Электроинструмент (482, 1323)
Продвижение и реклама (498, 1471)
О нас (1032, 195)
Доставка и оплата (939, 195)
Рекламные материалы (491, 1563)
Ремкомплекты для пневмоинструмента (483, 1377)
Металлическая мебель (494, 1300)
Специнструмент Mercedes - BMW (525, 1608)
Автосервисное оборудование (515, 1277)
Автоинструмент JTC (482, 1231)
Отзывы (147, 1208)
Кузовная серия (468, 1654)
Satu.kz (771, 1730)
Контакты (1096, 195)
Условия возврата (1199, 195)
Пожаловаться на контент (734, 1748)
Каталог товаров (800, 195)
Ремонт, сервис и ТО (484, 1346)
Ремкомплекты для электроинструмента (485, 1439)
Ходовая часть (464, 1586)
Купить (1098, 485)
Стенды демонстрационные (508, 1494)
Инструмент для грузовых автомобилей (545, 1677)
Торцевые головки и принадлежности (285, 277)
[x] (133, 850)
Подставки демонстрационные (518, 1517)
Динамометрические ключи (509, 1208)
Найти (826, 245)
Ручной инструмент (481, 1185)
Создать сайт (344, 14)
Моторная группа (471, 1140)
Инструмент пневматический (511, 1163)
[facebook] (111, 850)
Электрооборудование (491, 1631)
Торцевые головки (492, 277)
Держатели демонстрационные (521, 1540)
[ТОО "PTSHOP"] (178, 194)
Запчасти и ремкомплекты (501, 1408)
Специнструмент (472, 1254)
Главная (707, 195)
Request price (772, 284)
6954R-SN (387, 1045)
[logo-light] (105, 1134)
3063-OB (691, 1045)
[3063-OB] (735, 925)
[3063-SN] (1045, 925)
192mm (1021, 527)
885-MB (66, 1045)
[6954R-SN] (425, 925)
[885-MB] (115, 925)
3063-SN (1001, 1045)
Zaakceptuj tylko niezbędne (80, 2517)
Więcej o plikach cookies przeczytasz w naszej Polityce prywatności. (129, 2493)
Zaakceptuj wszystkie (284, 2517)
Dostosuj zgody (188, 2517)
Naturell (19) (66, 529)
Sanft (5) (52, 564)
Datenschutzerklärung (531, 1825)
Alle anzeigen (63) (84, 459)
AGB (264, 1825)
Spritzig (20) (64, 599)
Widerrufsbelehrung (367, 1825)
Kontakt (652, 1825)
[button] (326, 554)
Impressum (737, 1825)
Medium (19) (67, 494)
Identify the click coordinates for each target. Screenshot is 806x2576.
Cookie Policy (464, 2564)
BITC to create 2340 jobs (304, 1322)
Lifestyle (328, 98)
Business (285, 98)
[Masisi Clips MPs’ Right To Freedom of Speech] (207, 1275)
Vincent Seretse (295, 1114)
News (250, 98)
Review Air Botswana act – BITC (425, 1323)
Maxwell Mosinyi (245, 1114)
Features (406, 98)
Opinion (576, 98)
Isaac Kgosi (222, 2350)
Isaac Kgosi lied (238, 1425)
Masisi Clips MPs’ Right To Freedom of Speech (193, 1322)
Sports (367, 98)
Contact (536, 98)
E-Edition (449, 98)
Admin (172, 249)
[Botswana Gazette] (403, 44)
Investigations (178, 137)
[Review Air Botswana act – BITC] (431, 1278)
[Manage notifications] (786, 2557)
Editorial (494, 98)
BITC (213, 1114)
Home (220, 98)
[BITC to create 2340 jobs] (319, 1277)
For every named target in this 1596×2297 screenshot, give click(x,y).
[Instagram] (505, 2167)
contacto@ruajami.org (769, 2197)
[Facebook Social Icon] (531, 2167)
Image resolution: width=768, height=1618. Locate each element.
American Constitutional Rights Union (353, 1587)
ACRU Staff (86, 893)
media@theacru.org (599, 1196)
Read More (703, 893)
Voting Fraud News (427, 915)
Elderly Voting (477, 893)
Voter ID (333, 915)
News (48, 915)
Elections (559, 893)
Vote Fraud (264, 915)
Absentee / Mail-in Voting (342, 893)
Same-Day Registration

WORK TASK: Copy range, inclusive: the line holding "Spritzig (20) (64, 599)" to the line holding "Cookie Policy (464, 2564)". Reproduce exactly those lines of the records above and no others.

FINISHED EXERCISE:
Spritzig (20) (64, 599)
Widerrufsbelehrung (367, 1825)
Kontakt (652, 1825)
[button] (326, 554)
Impressum (737, 1825)
Medium (19) (67, 494)
Identify the click coordinates for each target. Screenshot is 806x2576.
Cookie Policy (464, 2564)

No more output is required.